In India, most home loan applicants take their borrowing decision based on the interest rate. It has a significant impact on repayment. Read on to know more about how to calculate the interest on the home loan.
If you wish to you apply for a home loan, the interest rate is one of the most important things you must consider as it has a direct effect on how affordable the loan is and how easily you can repay it. Since you repay the loan in equated monthly instalments or EMIs, which consists of both the principal and the internet components, the lower the interest rate, the easier it would be to repay.
When you look for a lender, it is paramount that you do your research well about the prevailing interest rate in the market, and choose the lender that offers loan at a competitive interest rate. Also, it crucial that you calculate your home loan interest rate beforehand so that you have a fair idea about the amount you must repay during the loan tenure.
How is the home loan interest rate calculated?
In India, most home loan lenders offer loans with a fixed interest rate or floating rate. As the name suggests, if you opt for a fixed-rate loan, the interest remains the same throughout the loan tenure. However, if you choose for a floating rate loan, the interest may vary from time to time based on several factors. To determine the exact value of either type of interest, financial organisations consider various factors such as:
The Reserve Bank of India (RBI) guidelines
If there are any changes in the RBI guidelines, it will influence the interest rate. For instance, if the RBI revises the base interest rate, the lenders will change the interest rate accordingly, which in turn would affect your home loan.
When you apply for a home loan, the lenders usually consider your credit score as one of the critical parameters to sanction the loan. Your credit score determines your creditworthiness, and if your score is high, the lender may offer you a home loan at a discounted interest rate. But, if your credit score is low, then lenders may consider you a high-risk borrower and may charge you high interest.
Supply of money
When the financial organisations have more money to lend, as it was the case after the demonetisation, they can offer home loan at lower interest. However, if the economy is dull, and there is a shortage of money, the lenders are likely to charge a high-interest rate.
How can you calculate the home loan interest using an online calculator?

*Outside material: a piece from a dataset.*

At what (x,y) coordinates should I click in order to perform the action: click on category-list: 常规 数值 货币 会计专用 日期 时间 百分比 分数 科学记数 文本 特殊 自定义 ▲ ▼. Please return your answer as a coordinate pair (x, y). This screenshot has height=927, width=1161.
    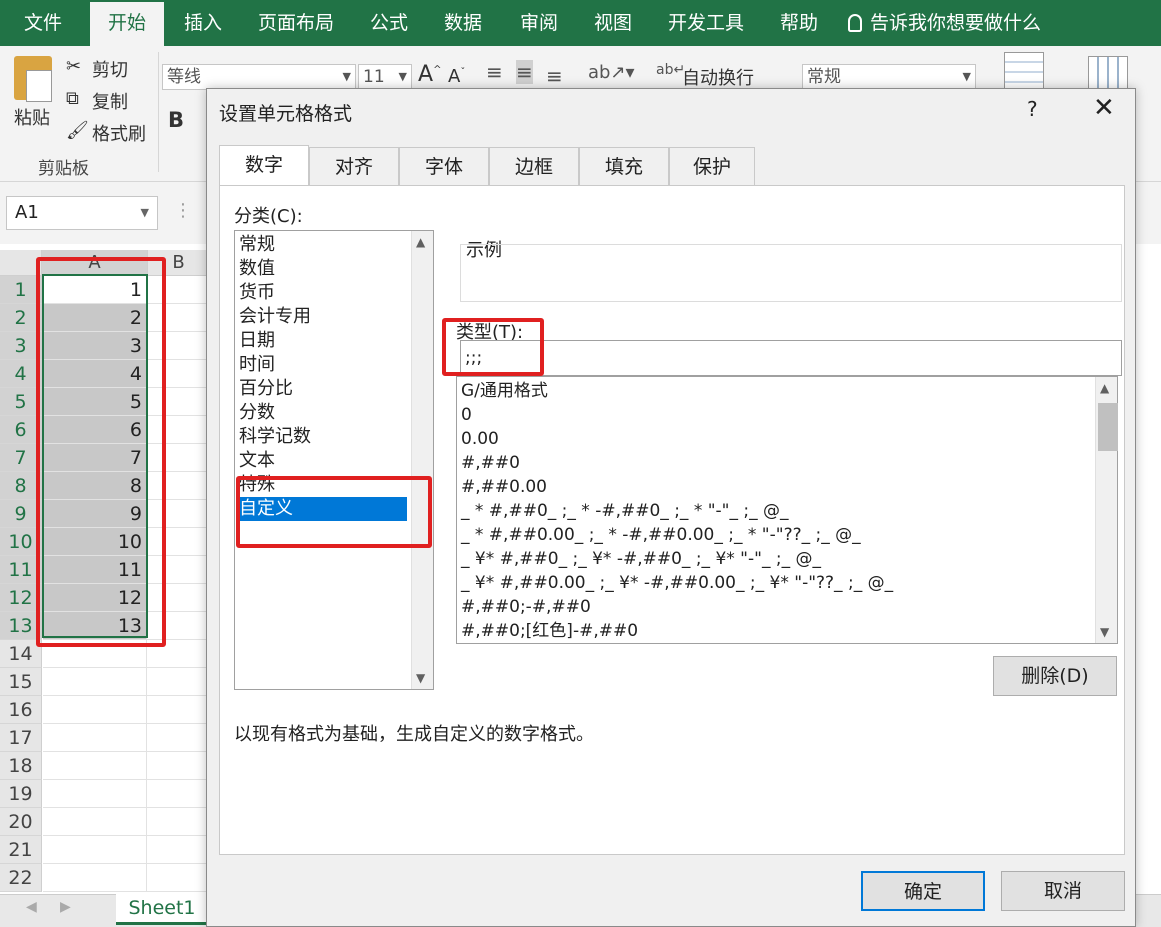
    Looking at the image, I should click on (334, 460).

The best way to determine the exact interest amount in your home loan EMI is to use the below formula:
EMI = [P x R x (1+R)/\N]/ [(1+R)/\N-1]
In the above formula,
P is the principal amount you apply
R is the interest rate
N is the loan tenure
Calculating the EMI using the above formula manually can be cumbersome, and there are chances that you may commit errors. To avoid the human mistake and accurately calculate the home loan interest rate using the home loan interest calculator.
Apart from being easy to use, and providing accurate results, the online interest calculator allows you to calculate the interest amount multiple times by adjusting the principal amount, interest rate and the loan tenure, and know the exact interest amount you must repay. By understanding the interest amount and the EMI amount, you can choose the right loan duration so that it is easy for you to repay without compromising on other home expenses. Also, by knowing the exact interest amount, you can plan your finances well and decide the budget for buying a home.